Dans un coin de la salle des profs pendant la récré de 10h.
La salle des profs, une salle de shoot au café?
La nuit fut plus agitée que les eaux du cap de Bonne Espérance(1), car je cherchais une stratégie pour récolter le maximum d’informations sur les deux professeurs qui se prénommaient Roger.
Mon année sabbatique était largement entamée et j’avais beaucoup de temps de libre, vu que je préparais mon agrégation de chimie avec le sérieux d’un clown déprimé. Le matin qui suivit, je m’arrangeais pour me trouver dans la salle des professeurs à neuf heures cinquante, moment stratégique, quand les fauves vont se désaltérer dans la petite rivière sous les arbres ou plus exactement quand les professeurs viennent boire leur petit café à la machine à boissons. C'était la récréation de dix heures.
Après deux heures de cours, les professeurs s’étaient déjà transformés en zombis, sous les assauts des élèves insolents et paresseux. Ils étaient excités comme des mouches affamées et se racontaient, les uns aux autres, leurs petites mésaventures matinales. Certains couraient aux toilettes, d’autres prenaient d’assaut la photocopieuse en fin de vie. Moi j’observais toute cette agitation, assis dans un fauteuil, un peu à l’écart.
Et soudain, la minute de nostalgie(2) : ELLE entra dans la salle, sans rien dire et me tourna le dos en se baissant un peu pour se servir un café. ELLE était en jeans qui moulait ses fesses et mon cœur, un moment, ne battit que pour ELLE.

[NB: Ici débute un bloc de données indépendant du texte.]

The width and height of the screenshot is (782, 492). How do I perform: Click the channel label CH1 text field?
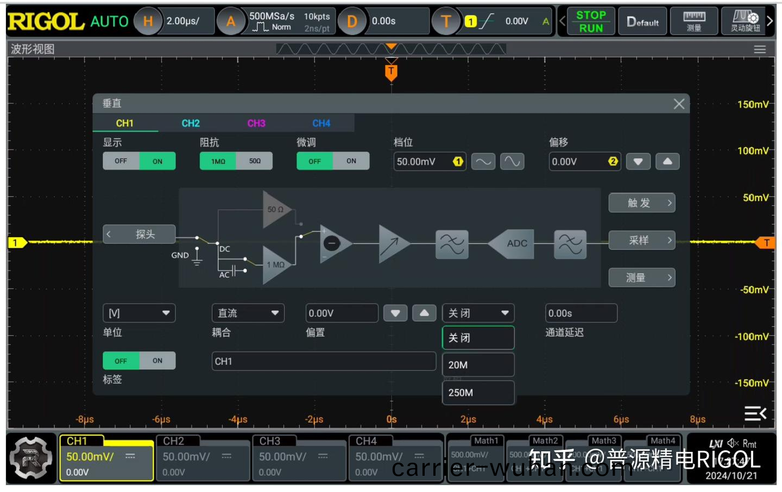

J’attendais les deux Roger, en espérant qu’ils soient présents ce jour-là. Ma patience fut récompensée quand je vis arriver Roger Ballopié, le prof d’EPS (Education Physique et Sportive). Je le trouvais vieilli. C’est vrai qu’il avait soixante-trois ans et qu’il avait plein de rhumatismes et un souffle au cœur. Mais vaillamment, il remplissait sa mission d’enseignant pour l’amour des élèves. En réalité, il avait prolongé son activité pour avoir une meilleure retraite. Je ne voyais pas ce Roger Ballopié, s’activer sur Marina ; son souffle au cœur l’aurait tué. Et donc j’éliminais cette piste. Il ne restait plus que Roger Meridiani, le prof de sciences humaines (histoire-géo) qui était en retard et qui devait certainement ranger ses cartes de géographie dans le petit réduit poussiéreux qui lui servait de remise. Il avait la quarantaine, divorcé, discret et relativement sympa. Seulement, des bruits couraient sur son compte ; on disait qu’il était impuissant. C’était quelque chose à vérifier et si cela était vrai, je l’aurais ainsi éliminé de la liste des amants de Marina la trayeuse.
Pour pouvoir résister au stress, les professeurs avaient trouvé un dérivatif qui se passait dans les labos, les remises sans fenêtre, les toilettes et les salles inoccupées. Cet échangisme forcené se passait loin des élèves, qui eux menaient une vie bien plus « hard » que la nôtre.
Voilà pourquoi, à cause des ruptures et des réconciliations, planait sur le collège une atmosphère malsaine de médisances.
En contactant un ami du prof de sciences humaines, j’appris ainsi que la rumeur de son impuissance avait été lancée par Lucie, la prof d’arts plastiques qui avait été lâchement abandonnée par Roger Meridiani, pour une jeune stagiaire de vingt ans.
Moralité : à la fin de la journée, je tournais toujours en rond, sans aucune certitude.
Et pour ajouter à ma confusion, Christiane, la copine de Marina, me révéla un indice qui provoqua un effondrement de toutes mes suppositions…
A suivre…
Notes :
1 : Cap de Bonne Espérance ou cap des tempêtes.
Il se situe au sud du continent africain.
Découvert par Bartolomeu Dias en 1488, le cap fut d'abord baptisé "cap des Tempêtes" en raison des courants et des vents marins qui s'y livrent bataille. C'est le roi Jean II de Portugal qui lui donna son nom actuel par la suite. En 1502, lors d'une nouvelle expédition, 4 vaisseaux sombrèrent au large du cap, avec à leur bord, Bartolomeu Dias.
Le choc des titans : l'Atlantique et l'Indien
Les eaux du cap sont très tourmentées à cause de la jonction entre l'océan Atlantique et l'océan Indien dont les courants très différents se rencontrent violemment : un courant froid à l'ouest et un courant chaud à l'ouest sont à l'origine de la réputation tumultueuse de ce passage obligé d'un hémisphère à l'autre.
2 :Nostalgie :Du grec ancien νόστος nóstos (« retour ») et ἄλγος algos (« douleur ») soit « douleur ressentie à la pensée du retour à la maison familiale, du mal du pays, d’une sensation passée ».